For decades I loved visiting stores that offered unfinished wood furniture because I loved the smell, I even love woodsmoke, but I'd never put in into such a sensual context before. Most of the kinky people I know adore the smell of either leather or hemp rope, but my "stop and sniff and purr" kink seems to be for unfinished wood items.

How do you find out? You explore your history, your fantasies, media, and your local kink scene. Pay attention just in general. Keep your boundaries, certainly, but be flexible when you can and be aware that boundaries and preferences can fluctuate over time.
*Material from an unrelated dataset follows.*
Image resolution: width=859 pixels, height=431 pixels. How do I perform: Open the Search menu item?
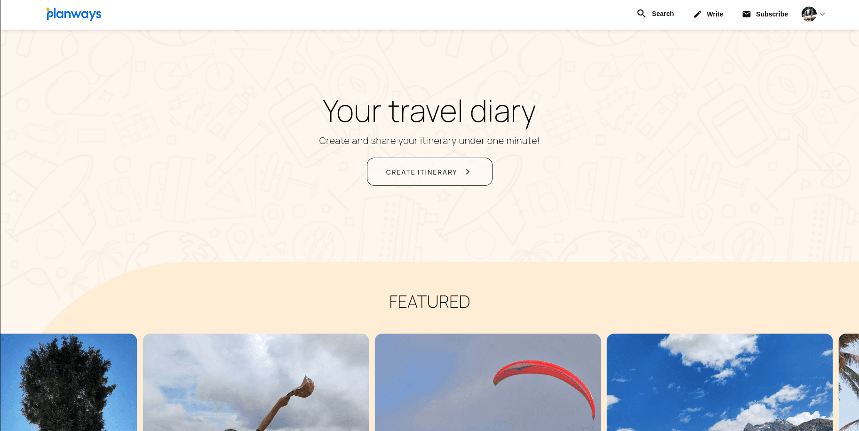click(x=655, y=14)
You may not hear of / explore absolutely everything, but I will say that pretty much anything can be a kink - depending on the person and the circumstance. Maybe not my kink, maybe not yours - but someone's.

As I was advised by a departed sex-positive elder of our community, Allena Gabosh, "Never say 'Now I've seen everything.' You haven't. None of us have, and none of us ever will."
PERITUS ARCUS​(dom male)
3 years ago • Mar 25, 2021
PERITUS ARCUS​(dom male) • Mar 25, 2021
The issue is that sonething that stimulates you mentally may, in reality, turn out to be a total loss.

Other things that you would not imagine would float your boat turn out to be tremendous.

It is sometimes easier to be definite about what is a complete and utter no. For me, Scat is somewhere I will never go. Ditto adult baby stuff.
It just will never happen.

Anything else, consider giving it a try unless it triggers revulsion to you.

I am continually amazed at what I actually like in real life.

If you try, you will identify.

If you repel... thats a big tell.

Corny but not a bad methid of approach.

The other thing I do is with a partner or potential, i do a list of known likes and known willing to try.

Bare in mind that you will never totally completely match on everything so agree to respect the doslikes of one and try the areas where overlap makes sense.

You will start to find your feet and understand yourself as well as partners.

Finally start slow and dip the toe into the water and progress to the point you fond your limits.